Your instructions | From the first line of the data below through the line holding "Task: Select the Orçamento number 80090023", write out each line exactly as it stands.

Data for this exercise |
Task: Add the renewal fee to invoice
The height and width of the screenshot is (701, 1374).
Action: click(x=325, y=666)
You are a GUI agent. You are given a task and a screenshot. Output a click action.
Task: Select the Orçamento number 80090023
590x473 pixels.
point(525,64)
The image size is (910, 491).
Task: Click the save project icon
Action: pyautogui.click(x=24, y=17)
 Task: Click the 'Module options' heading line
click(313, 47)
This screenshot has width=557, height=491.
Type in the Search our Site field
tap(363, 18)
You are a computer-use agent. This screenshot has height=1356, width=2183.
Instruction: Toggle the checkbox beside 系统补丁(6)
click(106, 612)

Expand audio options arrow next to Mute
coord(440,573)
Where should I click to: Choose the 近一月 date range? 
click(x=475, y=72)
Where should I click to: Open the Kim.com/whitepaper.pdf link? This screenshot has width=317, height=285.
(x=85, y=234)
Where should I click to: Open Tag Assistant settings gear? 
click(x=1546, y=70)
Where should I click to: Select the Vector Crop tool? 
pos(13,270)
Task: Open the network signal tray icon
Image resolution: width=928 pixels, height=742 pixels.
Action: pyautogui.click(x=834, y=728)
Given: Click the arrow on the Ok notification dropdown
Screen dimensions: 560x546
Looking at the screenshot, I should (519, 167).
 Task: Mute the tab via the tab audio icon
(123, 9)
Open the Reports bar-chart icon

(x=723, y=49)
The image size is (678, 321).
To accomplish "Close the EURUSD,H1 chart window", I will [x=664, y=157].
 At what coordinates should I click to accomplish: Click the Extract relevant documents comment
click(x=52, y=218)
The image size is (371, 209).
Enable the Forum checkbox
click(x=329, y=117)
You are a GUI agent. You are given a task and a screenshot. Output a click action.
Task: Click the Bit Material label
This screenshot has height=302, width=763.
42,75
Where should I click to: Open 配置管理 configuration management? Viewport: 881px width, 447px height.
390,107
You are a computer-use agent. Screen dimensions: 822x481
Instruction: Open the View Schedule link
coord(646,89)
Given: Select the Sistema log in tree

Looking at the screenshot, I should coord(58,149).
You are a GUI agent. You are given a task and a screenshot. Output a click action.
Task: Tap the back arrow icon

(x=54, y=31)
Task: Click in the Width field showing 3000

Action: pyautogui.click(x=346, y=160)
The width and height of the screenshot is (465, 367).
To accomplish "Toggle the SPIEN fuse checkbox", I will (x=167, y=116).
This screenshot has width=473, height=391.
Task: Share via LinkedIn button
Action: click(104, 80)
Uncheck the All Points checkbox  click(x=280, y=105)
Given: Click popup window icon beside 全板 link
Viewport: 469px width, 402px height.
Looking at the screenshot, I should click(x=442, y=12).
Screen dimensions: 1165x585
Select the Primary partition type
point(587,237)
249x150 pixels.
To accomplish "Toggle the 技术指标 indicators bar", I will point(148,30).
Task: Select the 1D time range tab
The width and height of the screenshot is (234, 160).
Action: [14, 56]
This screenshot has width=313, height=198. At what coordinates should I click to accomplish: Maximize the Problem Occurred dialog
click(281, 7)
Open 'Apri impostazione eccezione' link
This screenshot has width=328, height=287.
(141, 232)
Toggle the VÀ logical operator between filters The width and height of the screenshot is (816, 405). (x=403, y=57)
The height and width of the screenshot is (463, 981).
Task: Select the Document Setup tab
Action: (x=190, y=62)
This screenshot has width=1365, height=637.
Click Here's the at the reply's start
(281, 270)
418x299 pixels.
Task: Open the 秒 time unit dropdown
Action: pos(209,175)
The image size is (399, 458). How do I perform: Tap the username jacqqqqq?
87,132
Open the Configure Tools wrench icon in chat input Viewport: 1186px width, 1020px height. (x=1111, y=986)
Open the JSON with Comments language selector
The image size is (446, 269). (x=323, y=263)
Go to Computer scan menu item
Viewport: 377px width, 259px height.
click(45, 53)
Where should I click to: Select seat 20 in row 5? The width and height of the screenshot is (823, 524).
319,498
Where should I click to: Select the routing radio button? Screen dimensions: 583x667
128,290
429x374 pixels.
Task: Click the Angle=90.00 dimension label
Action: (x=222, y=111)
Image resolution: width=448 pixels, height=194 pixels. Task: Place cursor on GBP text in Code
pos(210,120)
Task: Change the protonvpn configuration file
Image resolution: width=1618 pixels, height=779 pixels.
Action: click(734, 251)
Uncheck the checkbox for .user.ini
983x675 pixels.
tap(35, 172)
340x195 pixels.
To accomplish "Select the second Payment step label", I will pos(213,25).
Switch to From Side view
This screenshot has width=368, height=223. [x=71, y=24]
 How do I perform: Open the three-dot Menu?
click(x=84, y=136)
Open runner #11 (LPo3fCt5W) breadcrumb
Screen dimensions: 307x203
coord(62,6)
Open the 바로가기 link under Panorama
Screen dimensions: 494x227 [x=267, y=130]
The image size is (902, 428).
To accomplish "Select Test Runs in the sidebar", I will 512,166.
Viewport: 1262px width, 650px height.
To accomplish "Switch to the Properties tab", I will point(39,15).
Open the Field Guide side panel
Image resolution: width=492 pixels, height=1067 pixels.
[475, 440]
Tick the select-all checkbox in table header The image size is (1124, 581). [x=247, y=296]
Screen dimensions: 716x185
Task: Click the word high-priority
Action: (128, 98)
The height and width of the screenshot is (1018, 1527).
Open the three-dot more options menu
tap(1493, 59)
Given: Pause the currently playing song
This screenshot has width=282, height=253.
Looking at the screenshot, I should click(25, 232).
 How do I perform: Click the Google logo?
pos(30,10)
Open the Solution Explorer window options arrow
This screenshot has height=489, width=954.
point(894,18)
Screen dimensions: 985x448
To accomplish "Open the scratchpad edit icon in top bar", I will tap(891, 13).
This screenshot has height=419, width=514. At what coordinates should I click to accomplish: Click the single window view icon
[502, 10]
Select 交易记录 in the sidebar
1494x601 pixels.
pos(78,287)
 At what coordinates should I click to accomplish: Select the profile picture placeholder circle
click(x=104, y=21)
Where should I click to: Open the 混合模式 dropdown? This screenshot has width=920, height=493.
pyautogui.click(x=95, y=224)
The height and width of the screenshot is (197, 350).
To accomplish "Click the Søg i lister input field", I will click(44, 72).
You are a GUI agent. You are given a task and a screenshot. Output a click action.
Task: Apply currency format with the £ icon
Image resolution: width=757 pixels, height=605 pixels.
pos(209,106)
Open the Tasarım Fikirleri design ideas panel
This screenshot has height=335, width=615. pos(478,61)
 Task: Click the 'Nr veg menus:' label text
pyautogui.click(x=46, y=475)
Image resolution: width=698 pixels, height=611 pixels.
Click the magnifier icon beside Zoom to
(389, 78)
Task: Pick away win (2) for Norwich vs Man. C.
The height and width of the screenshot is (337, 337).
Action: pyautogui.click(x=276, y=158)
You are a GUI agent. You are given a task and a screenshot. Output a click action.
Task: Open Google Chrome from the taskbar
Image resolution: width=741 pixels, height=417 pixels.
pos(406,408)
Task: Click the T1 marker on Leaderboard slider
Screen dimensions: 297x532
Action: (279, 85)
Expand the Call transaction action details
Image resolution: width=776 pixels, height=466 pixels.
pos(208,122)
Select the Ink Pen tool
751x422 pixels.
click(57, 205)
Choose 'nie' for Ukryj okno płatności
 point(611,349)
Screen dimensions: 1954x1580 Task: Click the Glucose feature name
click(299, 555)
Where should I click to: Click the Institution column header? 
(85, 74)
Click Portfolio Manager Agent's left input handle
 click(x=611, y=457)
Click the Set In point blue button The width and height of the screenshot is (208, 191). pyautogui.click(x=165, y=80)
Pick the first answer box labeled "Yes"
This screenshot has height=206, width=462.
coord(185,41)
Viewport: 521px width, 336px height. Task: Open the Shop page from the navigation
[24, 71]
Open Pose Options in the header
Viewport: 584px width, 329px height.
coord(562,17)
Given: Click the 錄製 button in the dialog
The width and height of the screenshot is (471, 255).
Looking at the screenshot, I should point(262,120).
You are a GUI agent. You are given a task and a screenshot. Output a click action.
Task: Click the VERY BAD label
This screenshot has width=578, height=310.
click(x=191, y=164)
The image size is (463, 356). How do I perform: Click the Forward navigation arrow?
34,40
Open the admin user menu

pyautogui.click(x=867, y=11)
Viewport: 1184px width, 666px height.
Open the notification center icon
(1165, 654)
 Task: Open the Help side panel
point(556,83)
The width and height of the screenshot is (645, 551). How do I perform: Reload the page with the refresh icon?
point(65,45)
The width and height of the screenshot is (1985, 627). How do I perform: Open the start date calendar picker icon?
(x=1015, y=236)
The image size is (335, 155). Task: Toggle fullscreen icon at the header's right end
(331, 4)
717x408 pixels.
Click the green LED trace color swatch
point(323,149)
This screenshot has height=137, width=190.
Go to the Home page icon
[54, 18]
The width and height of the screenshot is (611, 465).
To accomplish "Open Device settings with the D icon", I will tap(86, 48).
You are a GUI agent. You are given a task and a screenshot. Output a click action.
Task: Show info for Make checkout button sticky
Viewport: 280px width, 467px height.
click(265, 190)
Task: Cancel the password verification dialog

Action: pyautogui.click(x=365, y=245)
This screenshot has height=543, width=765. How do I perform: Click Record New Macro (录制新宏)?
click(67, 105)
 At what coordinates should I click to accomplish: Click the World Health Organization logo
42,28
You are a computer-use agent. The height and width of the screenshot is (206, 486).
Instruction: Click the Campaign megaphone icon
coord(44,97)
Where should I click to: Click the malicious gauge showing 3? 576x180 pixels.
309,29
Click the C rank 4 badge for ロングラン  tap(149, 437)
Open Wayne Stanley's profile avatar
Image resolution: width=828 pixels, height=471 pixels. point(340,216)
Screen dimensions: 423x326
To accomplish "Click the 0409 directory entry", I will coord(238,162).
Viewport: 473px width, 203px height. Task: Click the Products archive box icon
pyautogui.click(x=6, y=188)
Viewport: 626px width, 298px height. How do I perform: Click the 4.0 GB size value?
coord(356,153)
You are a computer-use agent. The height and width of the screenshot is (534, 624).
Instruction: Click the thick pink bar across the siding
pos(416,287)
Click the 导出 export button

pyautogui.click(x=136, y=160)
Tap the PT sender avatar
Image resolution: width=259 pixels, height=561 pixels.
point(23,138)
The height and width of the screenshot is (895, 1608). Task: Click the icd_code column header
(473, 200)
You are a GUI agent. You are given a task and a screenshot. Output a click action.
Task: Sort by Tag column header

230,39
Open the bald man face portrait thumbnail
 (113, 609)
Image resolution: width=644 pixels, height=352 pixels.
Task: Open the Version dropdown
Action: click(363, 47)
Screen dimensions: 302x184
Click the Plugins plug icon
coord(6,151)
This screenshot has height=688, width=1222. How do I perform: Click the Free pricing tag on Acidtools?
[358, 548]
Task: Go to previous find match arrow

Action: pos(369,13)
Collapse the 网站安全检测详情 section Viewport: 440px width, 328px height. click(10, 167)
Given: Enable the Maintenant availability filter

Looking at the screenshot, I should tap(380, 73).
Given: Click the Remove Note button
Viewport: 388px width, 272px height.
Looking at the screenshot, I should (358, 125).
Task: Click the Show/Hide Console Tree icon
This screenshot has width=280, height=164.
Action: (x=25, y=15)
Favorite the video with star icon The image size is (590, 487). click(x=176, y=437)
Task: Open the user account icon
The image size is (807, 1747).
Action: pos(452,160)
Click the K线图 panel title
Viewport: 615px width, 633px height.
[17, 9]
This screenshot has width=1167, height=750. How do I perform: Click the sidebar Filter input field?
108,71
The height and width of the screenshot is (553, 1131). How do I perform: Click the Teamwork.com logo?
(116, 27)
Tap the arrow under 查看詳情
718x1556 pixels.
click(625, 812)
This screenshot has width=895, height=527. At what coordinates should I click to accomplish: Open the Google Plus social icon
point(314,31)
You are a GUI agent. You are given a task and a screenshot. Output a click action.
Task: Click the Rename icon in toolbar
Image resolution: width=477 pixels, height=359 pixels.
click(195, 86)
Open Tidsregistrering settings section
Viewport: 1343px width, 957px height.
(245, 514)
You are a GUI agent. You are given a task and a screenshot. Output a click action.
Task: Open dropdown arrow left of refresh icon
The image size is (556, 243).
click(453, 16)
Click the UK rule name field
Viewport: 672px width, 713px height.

Solution to this exercise |
Task: Add the renewal fee to invoice
The height and width of the screenshot is (701, 1374).
Action: click(x=325, y=666)
You are a GUI agent. You are given a task and a screenshot. Output a click action.
Task: Select the Orçamento number 80090023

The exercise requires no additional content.